Exercise instructions = The only thing to send back is the number of lines below that hold the string "sidebar".

[Stored items]
-------------------------
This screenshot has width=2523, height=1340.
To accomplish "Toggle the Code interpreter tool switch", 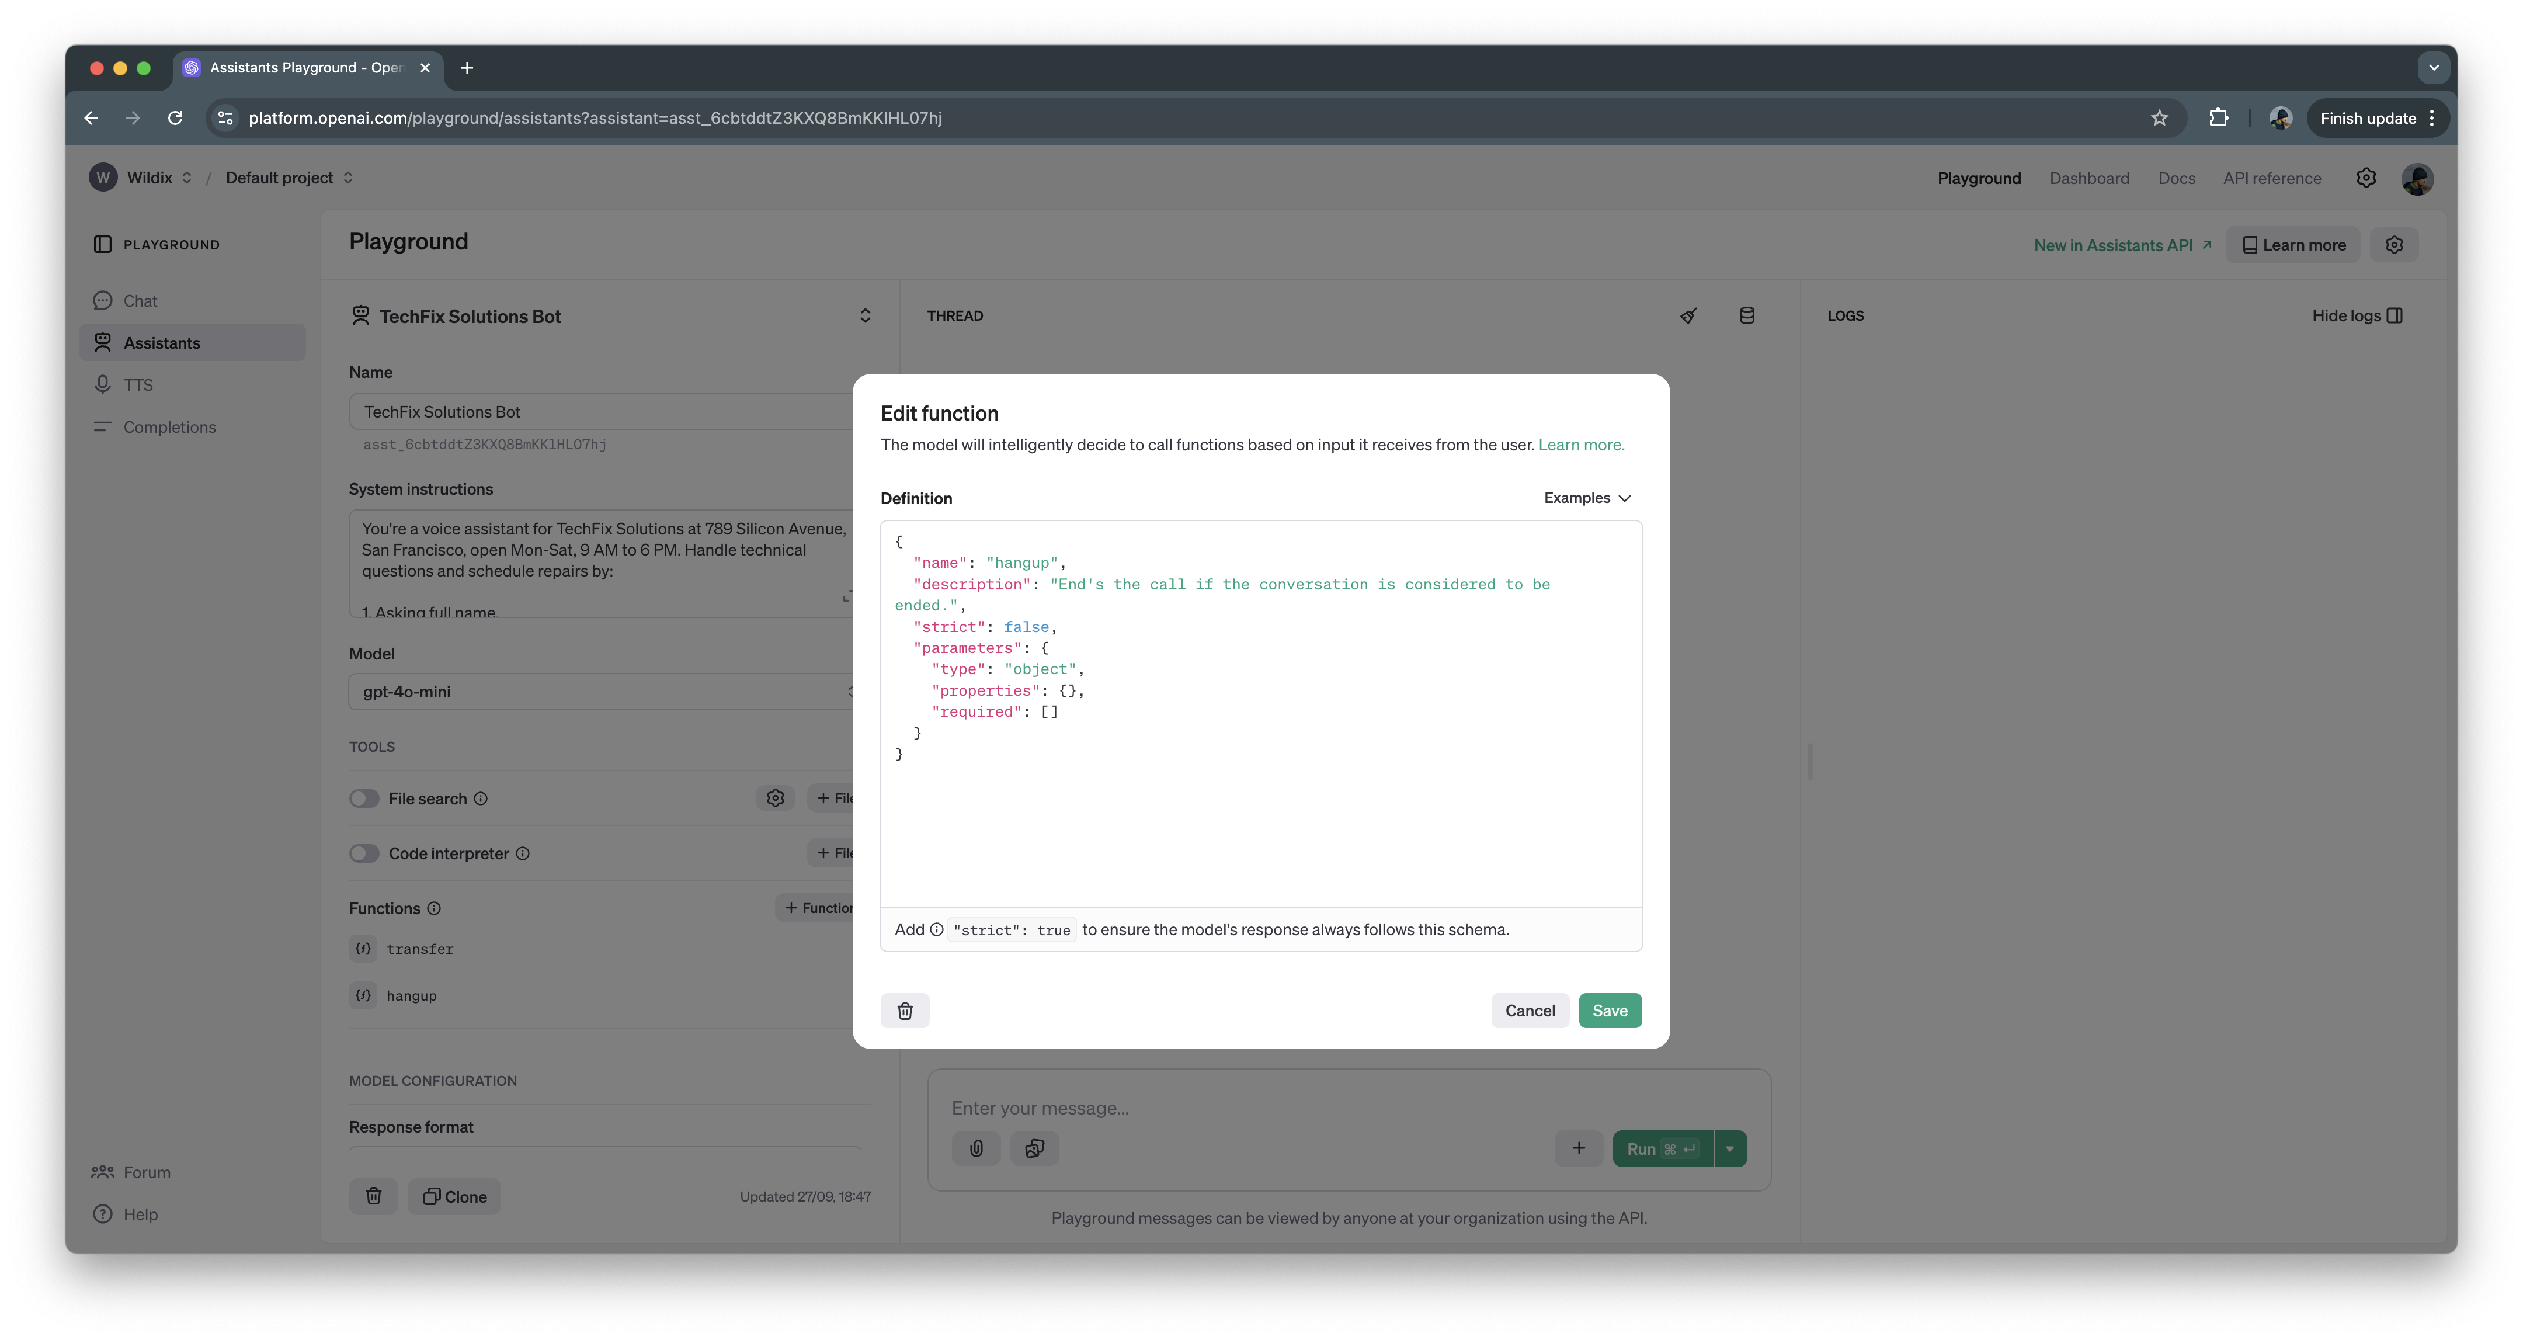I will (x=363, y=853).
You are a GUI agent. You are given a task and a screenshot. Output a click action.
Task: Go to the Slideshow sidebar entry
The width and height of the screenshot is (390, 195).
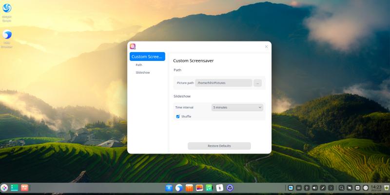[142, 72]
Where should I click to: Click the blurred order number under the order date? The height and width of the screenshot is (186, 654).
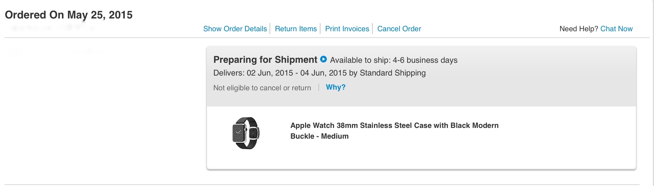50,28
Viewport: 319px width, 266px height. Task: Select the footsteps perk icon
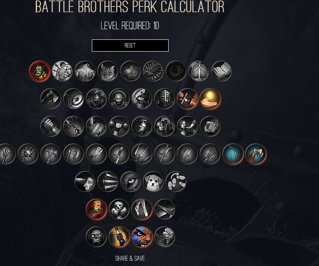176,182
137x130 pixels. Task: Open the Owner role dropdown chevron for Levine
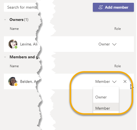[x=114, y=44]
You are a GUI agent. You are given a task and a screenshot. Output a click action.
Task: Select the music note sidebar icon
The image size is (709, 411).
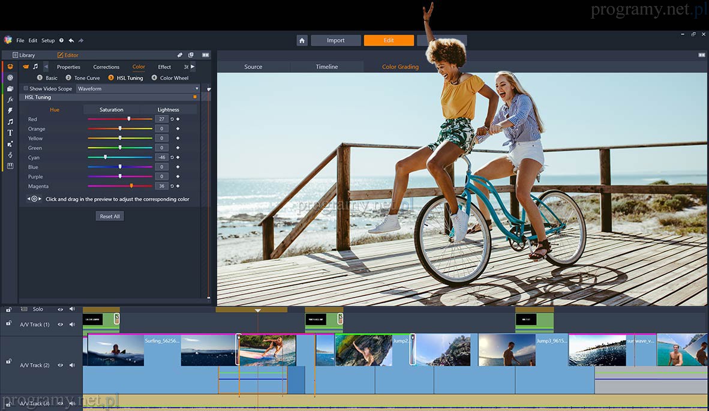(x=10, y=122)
-------------------------
Written answer = 2